Penggunaan methanol dan asetonitril mempunyai suatu keuntungan karena
kompabilitasnya dengan berbagai eluen yang digunakan dalam metode HPLC.
Metode isolasi
atau pemisahan obat yang banyak digunakan dalam penelitian farmakokinetik
adalah ekstraksi padat-cair (solid-phase extraction) dan ekstraksi cair-cair.
Ekstraksi padat-cair menggunakan cartridge khusus untuk memisahkan obat dari
sampel dengan volume relatif lebih kecil (0.5-1mL) yang tersedia secara kom
ersial dengan harga yang cukup mahal. Ekstraksi cair-cair merupakan suatu
metode yang paling banyak digunakan karena relatif cepat,simpel, dan murah
dibandingkan dengan ekstraksi padat-cair. Baik metode ekstraksi cair-cair
maupun padat-cair pada umumnya diikuti dengan proses pemekatan obat yang akan
dianalisa. Pemilihan pelarut pengekstraksi dalam ekstraksi cair-cair harus
didasarkan pada sifat fitokimia obat maupun metabolit yang akan diisolasi.
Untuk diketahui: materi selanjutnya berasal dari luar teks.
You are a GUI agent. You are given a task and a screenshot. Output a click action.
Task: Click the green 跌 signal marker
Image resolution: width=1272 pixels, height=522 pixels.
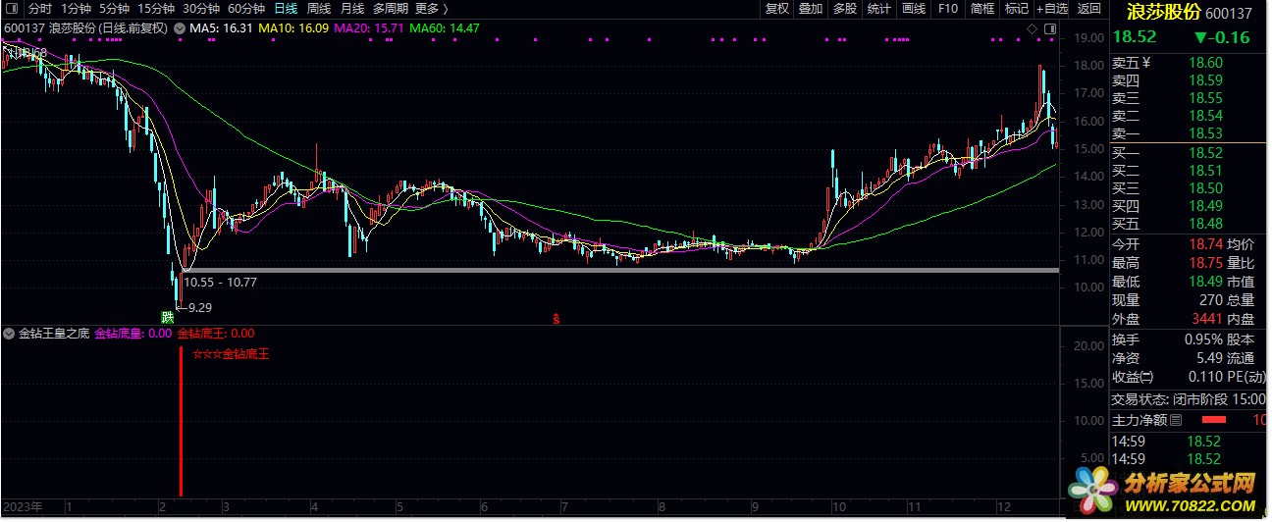click(168, 317)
Berbagai faktor dapat menjadi pertimbangan dalam seleksi pelarut yang akan
digunakan antara lain:
·
Immisible
(tidak bercampur) dengan air.
·
Mempunyai
kemampuan melarutkan obat yang diinginkan dalam jumlah yang besar sehingga
memberikan nilai recovery yang besar.
·
Mempunyai
titik didih yang relatif rendah sehingga waktu evaporasi pelarut dapat lebih
singkat.
·
Sedapat
mungkin volume yang digunakan untuk ekstraksi adalah minimal sehingga akan
menekan biaya yang dikeluarkan.
·
Jika
memungkinkan gunakan pelarut dengan berat jenis yang lebih kecil dari berat
jenis air sehingga proses pemisahan pelarut organik akan lebih mudah karena
pelarut organik akan berada pada lapisan atas.
Dalam proses
ekstraksi tentu saja diharapkan perolehan kembali (recovery) obat yang akan
diteliti dari matriks sampel yang diperoleh adalah sebesar mungkin, jika
mungkin adalah 100%. Berbagai pendekatan dapat digunakan untuk mendapatkan
perolehan kembali yang sempurna, seperti penggunaan volume pelarut
pengekstraksi dalam jumlah yang besar ekstraksi berulang (repeat extraction)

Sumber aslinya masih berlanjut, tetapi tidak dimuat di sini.